The Brand New Heavies review – acid jazzers are as slick and funky as ever
In their 90s heyday, the Brand New Heavies were synonymous with the sound of London's dancefloors. The quartet's blend of funk grooves, soulful vocals and thunderous basslines were on regular rotation from Hoxton's Blue Note to Camden's Dingwalls courtesy of DJs such as Gilles Peterson and Eddie Piller. Today, their hits Dream on Dreamer and Midnight at the Oasis are more likely to be regular picks for Magic FM's drive-time slot, while their 11 albums have been released to lessening levels of fanfare, mostly leaving the group to be defined as pioneers of a bygone genre: acid jazz.
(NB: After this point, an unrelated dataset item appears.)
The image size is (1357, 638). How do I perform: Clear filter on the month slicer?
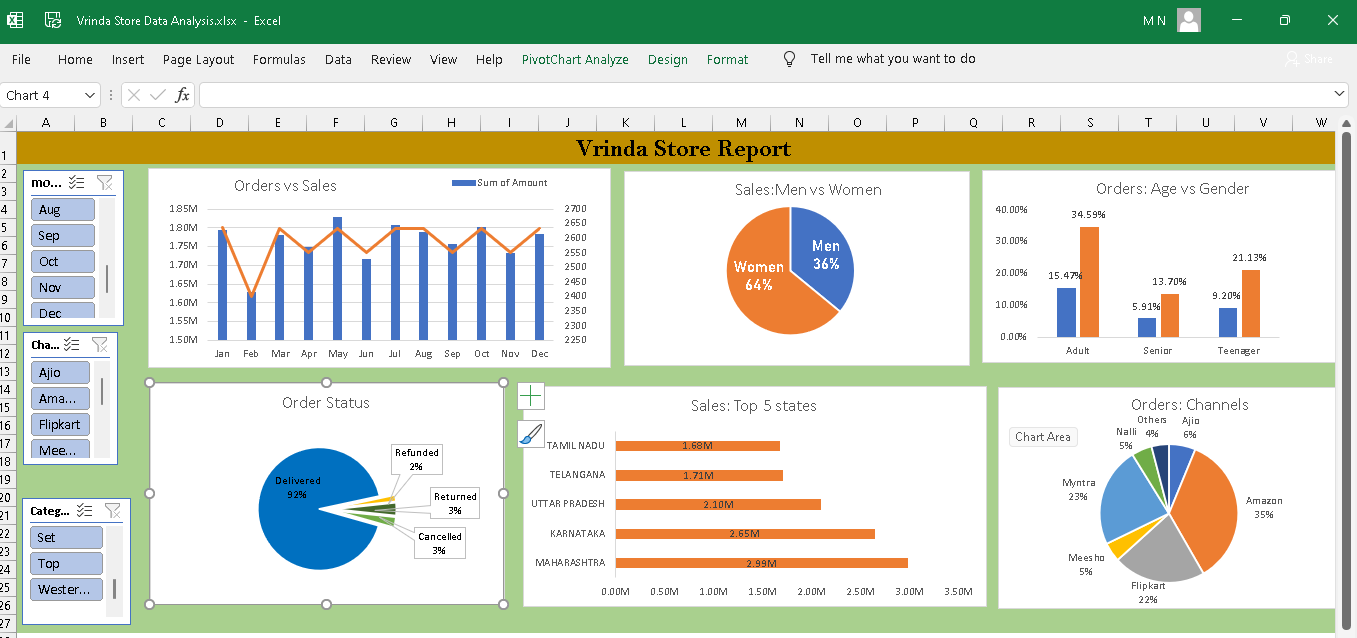pyautogui.click(x=105, y=182)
So they seem to have a point to prove as they arrive at a sold out Royal Albert Hall, rounding out a tour that's marked 30 years since the release of their most commercially successful album, 1994's Brother Sister. Backed by the colossal London Concert Orchestra, original members guitarist Simon Bartholomew (adorned in a feather boa) and bassist Andrew Levy (sporting tight sequined trousers) and new vocalist Angela Ricci launch into a lively two-hour set.
The rhythm section thumps for most of the show and keeps the audience on its feet, with Levy and drummer Luke Harris drowning out the string section on the disco-funk of Sister Sledge pastiche Back to Love and locking in tight for the mid-tempo groove of Stay This Way. While interest drops on slower numbers such as Brother Sister's title track and the woozy lovers rock track People Giving Love, the room bounces when the band go back to punchy tempos. Dream on Dreamer shows off the group's knack for uplifting, earworming melody and a sprightly, strings-led version of Never Stop highlights Ricci's indefatigable vocals. A special appearance from their acid jazz contemporaries – James Taylor on Hammond organ, and Incognito vocalist Tony Momrelle – highlights the genre's urban-sophisticate appeal, charging through Incognito and Jocelyn Brown's classy 1991 classic Always There.
Closing out in similarly joyous fashion on the vamping melodies of Forever, the 2025 iteration of the Brand New Heavies demonstrates that there is plenty more party-starting life left in these three-decade-old songs.